Un sondaggio informale promosso dal Ministero degli affari esteri e della cooperazione internazionale nel 2021 tra le diverse Sedi diplomatiche italiane ha contato circa 33mila ricercatori italiani all’estero. Il gruppo più grande è quello degli Stati Uniti, dove è stimato lavorino più di 15.000 scienziati italiani. Seguono il Regno Unito, che ne conta circa 6.000 e la Francia e la Germania con circa 3.500 ciascuno. Altrettanti ricercatori italiani si stimano nella Penisola iberica. In Norvegia, secondo la nostra Ambasciata, sono 500, altri 500 in Australia; 100 sono a Singapore, 150 in Giappone, 50 in Cina, 120 in Sudafrica. Non ne mancano in Vietnam, in Corea e in molti altri Paesi lontani.

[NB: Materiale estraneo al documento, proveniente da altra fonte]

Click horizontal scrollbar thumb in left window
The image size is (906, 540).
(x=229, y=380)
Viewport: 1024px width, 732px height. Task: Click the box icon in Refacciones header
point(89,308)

Per i ricercatori italiani la decisione di “andare all’estero” non è sempre determinata dall’impossibilità di trovare lavoro in patria; le ragioni che spingono alla mobilità sono spesso complesse e coinvolgono una serie di fattori personali, culturali e professionali, non ultimo il push-factor di un’ottima preparazione universitaria, che apre le porte del mondo.

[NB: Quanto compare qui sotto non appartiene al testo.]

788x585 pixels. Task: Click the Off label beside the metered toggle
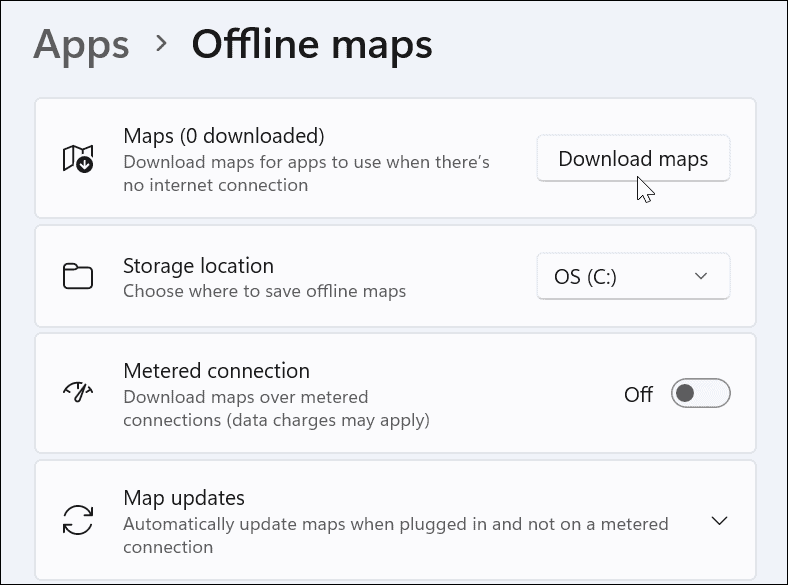click(x=638, y=394)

“I fattori che sostengono la mobilità degli italiani sono diversi, ma abbastanza condivisi con i migranti di alto livello europei: maggiori retribuzioni, opportunità di carriera, accesso ai finanziamenti, migliori infrastrutture di ricerca”, spiega Carolina Brandi dell’Istituto di ricerche sulla popolazione e le politiche sociali (Irpps) del Cnr, che si occupa da molti anni di studiare le immigrazioni e le emigrazioni altamente qualificate. “La mobilità è associata a sviluppo professionale e miglioramento nelle prestazioni accademiche del ricercatore, sebbene la causalità sia difficile da stabilire. Una metà dei ricercatori considera negativa per il Paese la perdita di competenze dei migranti, un’altra metà considera importante il ritorno che ne segue, con l’inserimento in un circuito scientifico internazionale e la possibilità partecipare a importanti progetti”.

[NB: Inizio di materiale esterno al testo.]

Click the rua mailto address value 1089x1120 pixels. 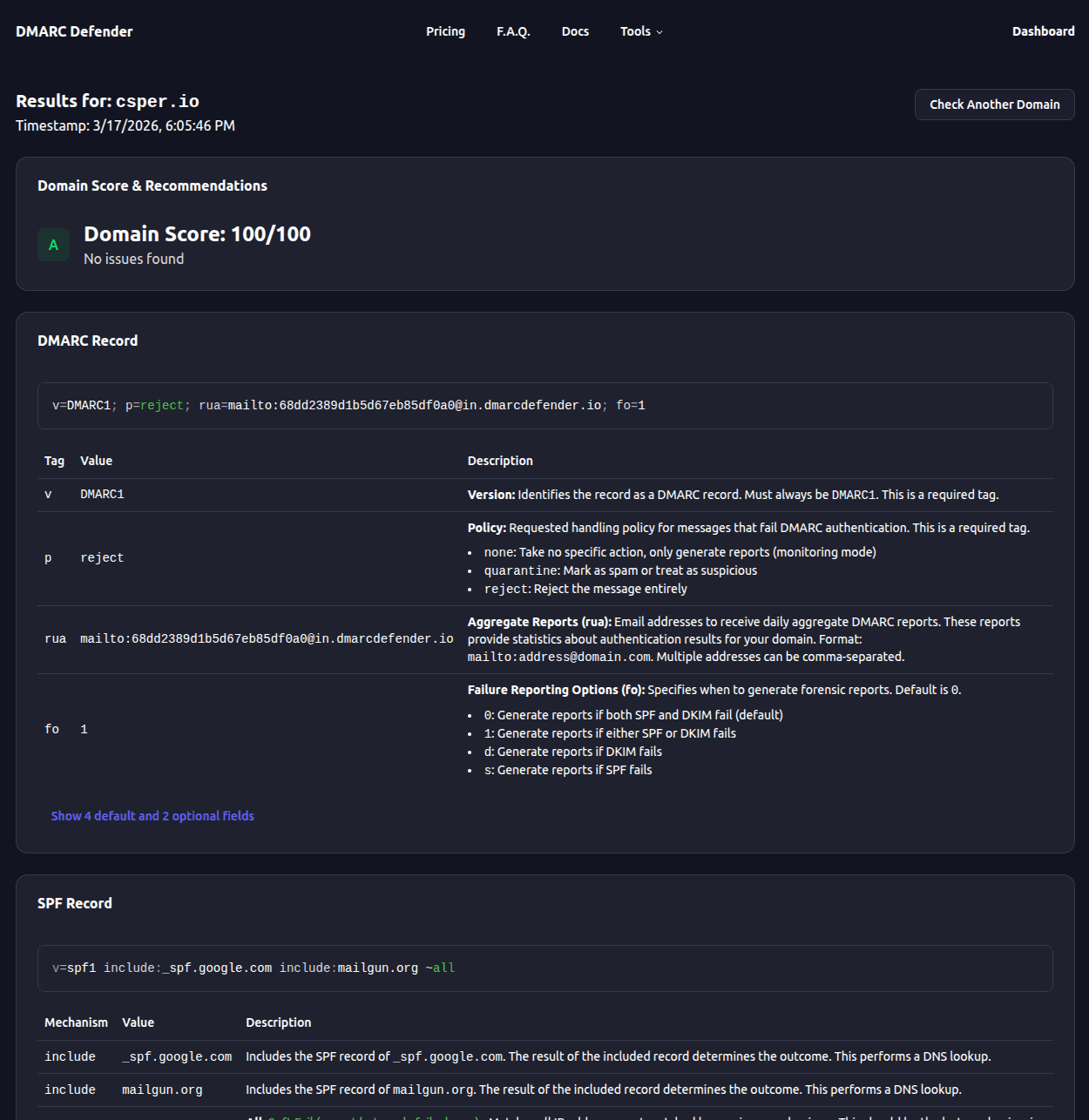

Durante la pandemia, tra partenze e ritorni, i flussi si sono fatti molto più complessi, con criticità e opportunità. La pandemia è stata per molti ricercatori espatriati l’occasione per ripensare alla scelta fatta di emigrare, magari per sfruttare le agevolazioni previste dall’art. 44 del D.L. n. 78/2020 che garantisce a ricercatori e docenti che rientrano un abbattimento del reddito imponibile del 90%. Un’indagine svolta dal Centro Studi PwC nel pieno della pandemia (“COVID-19, L’impatto sui giovani talenti”) ha rilevato che 1 talento su 5 pensava al rientro, anche per avvicinarsi alla famiglia.
Nell’ultimo bando 2021 Erc starting grant, tuttavia, dei 58 italiani vincitori - secondi in Europa, dietro i tedeschi (67) e davanti a francesi (44) e olandesi (27) - solo 28 realizzeranno il loro progetto in Italia, tutti gli altri lavoreranno all’estero.
Occorrono maggiori opportunità per chi vuole rientrare dall’estero. Internazionalizzare sempre più il nostro sistema della ricerca e dell’innovazione è oggi un obiettivo primario del Ministero della ricerca: “Grazie alla possibilità di unire semplificazioni e riforme al Piano nazionale di ripresa e resilienza viviamo un momento magico per risolvere il problema della cosiddetta fuga dei cervelli", ha dichiarato la ministra Messa.
Per fornire strumenti di confronto e proposte di sviluppo per le politiche scientifiche del nostro Paese, l’Ufficio IX della Direzione generale per la promozione del sistema paese (Politiche di cooperazione scientifica e tecnologica bilaterale) del Ministero degli affari esteri e della cooperazione internazionale e il Cnr-Irpps hanno sottoscritto un protocollo d’intesa per collaborare a uno studio internazionale sull’emigrazione dei ricercatori italiani. Primo passo di questo progetto è stato il varo di un’indagine online, al quale tutti i ricercatori italiani all’estero sono invitati a partecipare.